A Nutrient-Packed Salad
This salad offers a fun and healthy way to incorporate farro into your diet. Here are some of the nutritional benefits of this salad:
- Farro – contains more fiber and protein than more common whole grains such as whole wheat pasta and brown rice. One serving of Bobs Red Mill farro (1/4 cup uncooked) contains 7 grams fiber and 7 grams protein. It’s also a good source of magnesium, calcium, and iron.
- Strawberries – packed with antioxidants and an excellent source of vitamin C.
- Spinach – an excellent source of vitamin K, vitamin A, manganese, folate, magnesium, iron, copper, vitamin B2, vitamin B6, vitamin E, calcium, potassium, and vitamin C.
Make it a Meal
This dish is more of a side dish, but you can easily make it a meal by adding a few additional veggies and protein. Here are some ideas:
- Grilled zucchini or summer squash (chopped)
- Cooked peas or snap peas
- Avocado (can you ever go wrong by adding avocado?)
- Cannellini or garbanzo beans
- Grilled chicken breast or rotisserie chicken (chopped)
If your kids are like mine, they would probably rather have a bowl of plain strawberries, with perhaps a little spinach or farro on the side. So how do you get your kids excited about this delicious salad? There are several strategies:
- Get your kids involved with the preparation. Maybe they help slice strawberries, wash the spinach (my kids love to use the salad spinner!), or shake up the dressing. Kids are more likely to try foods that they helped prepare. They may also be more likely to taste a new food during the food prep process than at the dinner table (less pressure).

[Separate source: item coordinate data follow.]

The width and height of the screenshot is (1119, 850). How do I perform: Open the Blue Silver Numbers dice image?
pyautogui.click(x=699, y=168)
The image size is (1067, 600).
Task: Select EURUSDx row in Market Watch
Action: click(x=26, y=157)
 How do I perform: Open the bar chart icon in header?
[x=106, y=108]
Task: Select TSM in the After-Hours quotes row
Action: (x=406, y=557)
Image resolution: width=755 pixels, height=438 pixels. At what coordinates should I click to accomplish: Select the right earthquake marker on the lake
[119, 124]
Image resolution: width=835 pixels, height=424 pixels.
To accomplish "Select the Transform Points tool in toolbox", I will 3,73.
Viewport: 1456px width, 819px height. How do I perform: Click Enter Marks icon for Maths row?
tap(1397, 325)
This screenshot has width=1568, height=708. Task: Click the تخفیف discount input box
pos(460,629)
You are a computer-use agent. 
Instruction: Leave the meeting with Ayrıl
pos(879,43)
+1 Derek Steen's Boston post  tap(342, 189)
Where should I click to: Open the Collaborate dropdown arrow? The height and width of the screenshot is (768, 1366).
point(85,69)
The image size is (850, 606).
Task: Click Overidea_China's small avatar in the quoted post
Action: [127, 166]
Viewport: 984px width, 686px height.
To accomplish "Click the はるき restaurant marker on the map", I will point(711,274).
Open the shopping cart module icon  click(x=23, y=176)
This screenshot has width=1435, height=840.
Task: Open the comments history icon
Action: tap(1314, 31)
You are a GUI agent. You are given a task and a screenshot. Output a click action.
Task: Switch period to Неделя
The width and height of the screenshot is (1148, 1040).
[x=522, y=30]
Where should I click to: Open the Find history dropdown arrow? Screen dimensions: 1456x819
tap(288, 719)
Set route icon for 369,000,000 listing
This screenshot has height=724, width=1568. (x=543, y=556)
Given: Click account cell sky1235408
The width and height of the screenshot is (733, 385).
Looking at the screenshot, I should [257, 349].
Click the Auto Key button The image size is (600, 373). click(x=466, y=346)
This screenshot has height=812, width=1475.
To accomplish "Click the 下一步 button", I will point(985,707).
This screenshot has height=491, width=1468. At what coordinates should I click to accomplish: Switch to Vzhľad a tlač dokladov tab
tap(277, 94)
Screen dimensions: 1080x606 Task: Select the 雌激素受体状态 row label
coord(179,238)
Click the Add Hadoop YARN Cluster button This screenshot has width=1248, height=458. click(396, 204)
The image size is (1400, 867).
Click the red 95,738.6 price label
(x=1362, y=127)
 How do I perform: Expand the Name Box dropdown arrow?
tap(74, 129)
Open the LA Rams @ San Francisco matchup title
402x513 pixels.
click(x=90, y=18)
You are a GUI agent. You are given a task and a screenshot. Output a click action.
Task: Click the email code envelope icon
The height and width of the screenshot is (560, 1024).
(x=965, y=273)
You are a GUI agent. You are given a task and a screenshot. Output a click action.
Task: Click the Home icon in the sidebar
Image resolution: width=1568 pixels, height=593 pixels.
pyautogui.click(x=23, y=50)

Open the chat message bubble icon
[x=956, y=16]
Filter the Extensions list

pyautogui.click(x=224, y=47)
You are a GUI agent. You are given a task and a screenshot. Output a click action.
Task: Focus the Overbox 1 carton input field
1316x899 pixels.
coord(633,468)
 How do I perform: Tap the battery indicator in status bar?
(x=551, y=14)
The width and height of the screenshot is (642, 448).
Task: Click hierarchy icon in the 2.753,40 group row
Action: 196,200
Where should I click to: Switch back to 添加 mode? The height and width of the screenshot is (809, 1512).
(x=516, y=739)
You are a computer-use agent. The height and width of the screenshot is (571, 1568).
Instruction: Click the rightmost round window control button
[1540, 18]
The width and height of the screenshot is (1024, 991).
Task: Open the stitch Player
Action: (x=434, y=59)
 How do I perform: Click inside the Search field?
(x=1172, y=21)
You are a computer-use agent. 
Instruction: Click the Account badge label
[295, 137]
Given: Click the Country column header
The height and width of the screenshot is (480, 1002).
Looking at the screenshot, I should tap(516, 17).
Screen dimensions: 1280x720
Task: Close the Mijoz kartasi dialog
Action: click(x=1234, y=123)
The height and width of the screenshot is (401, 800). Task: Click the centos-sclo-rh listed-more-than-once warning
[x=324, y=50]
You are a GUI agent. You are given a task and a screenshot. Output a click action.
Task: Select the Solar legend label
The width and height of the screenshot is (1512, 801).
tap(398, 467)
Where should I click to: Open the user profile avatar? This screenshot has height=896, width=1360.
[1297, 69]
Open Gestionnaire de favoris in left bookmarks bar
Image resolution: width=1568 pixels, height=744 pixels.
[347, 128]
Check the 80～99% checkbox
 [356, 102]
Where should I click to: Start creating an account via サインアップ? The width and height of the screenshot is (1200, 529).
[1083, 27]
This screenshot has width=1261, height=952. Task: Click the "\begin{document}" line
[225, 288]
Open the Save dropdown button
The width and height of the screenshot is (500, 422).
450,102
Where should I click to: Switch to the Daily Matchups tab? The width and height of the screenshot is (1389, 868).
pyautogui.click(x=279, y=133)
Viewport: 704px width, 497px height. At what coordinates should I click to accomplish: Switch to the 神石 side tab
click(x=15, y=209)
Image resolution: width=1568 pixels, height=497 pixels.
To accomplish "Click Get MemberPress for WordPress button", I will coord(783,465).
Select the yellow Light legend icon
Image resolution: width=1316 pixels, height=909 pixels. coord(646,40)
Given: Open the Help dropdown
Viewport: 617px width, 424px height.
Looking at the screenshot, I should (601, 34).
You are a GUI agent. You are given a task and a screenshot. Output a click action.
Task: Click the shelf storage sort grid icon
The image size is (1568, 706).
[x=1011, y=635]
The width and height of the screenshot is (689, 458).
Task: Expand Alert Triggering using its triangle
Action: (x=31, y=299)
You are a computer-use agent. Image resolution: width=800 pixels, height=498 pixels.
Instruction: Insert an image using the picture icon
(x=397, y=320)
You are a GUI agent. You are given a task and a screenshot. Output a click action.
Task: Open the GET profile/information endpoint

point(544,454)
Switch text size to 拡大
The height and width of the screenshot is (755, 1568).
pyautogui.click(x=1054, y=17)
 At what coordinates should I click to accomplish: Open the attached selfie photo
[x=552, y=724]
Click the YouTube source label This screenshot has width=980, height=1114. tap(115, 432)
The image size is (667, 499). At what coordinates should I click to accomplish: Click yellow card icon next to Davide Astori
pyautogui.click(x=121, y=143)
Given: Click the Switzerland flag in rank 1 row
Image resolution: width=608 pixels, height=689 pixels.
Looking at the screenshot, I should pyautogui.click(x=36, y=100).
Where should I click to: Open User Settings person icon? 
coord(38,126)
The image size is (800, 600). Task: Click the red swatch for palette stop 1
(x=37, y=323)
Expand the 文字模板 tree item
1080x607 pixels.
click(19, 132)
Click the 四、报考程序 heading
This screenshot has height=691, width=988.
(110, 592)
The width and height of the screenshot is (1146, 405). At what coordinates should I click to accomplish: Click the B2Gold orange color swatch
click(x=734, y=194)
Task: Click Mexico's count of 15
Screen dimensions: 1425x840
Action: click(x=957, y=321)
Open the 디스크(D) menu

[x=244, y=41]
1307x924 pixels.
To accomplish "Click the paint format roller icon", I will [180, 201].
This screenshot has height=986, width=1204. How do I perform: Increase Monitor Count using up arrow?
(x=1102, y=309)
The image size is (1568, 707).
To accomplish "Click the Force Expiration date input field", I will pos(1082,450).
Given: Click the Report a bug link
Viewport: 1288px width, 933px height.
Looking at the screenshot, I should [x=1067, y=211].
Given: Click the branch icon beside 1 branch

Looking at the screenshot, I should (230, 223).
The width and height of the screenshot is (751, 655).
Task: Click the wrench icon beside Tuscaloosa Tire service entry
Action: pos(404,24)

- Let them eat the salad deconstructed if that’s what they prefer. Serve the assembled salad but put out a few bowls of the separate ingredients as well. This gives them the option of creating their own version of the salad or eating all the foods separately without touching.
- One of the most important thing with any food you serve your kids is to let them decide whether or not to try it and how much to eat. Serving meals family style, without any pressure, lets your child have control and makes them more likely to try a new food.
- 1 cup farro (sub sorghum or quinoa if gluten-free)
- ¼ cup slivered almonds
- 2 tablespoons extra virgin olive oil
- 1 tablespoon lemon juice
- 2 teaspoons honey
- Pinch of sea salt
- 4 cups baby spinach
- 2 cups strawberries, sliced or quartered
- 2 green onions (scallions), thinly sliced
- ¼ cup crumbled feta (optional)
- Cook farro according to package instructions or use these general instructions: Bring 4 cups of water to a boil, add farro, reduce heat and simmer for 30-50 minutes, until tender. Drain excess water and let cool. (This step can be done ahead of time).
- Heat a small skillet over medium heat. Add slivered almonds and cook for a few minutes, tossing or stirring occasionally, until fragrant and golden. Turn off heat and let cool.
- In a small bowl or jar with a lid, combine oil, lemon juice, honey, and salt. Whisk or shake until well combined.
- To a large mixing bowl, add cooled farro, spinach, strawberries, green onions, and almonds. Drizzle with dressing and toss to combine. Add cheese to the top (or leave on the side).
Note: Nutrient analysis, as always, is an estimate.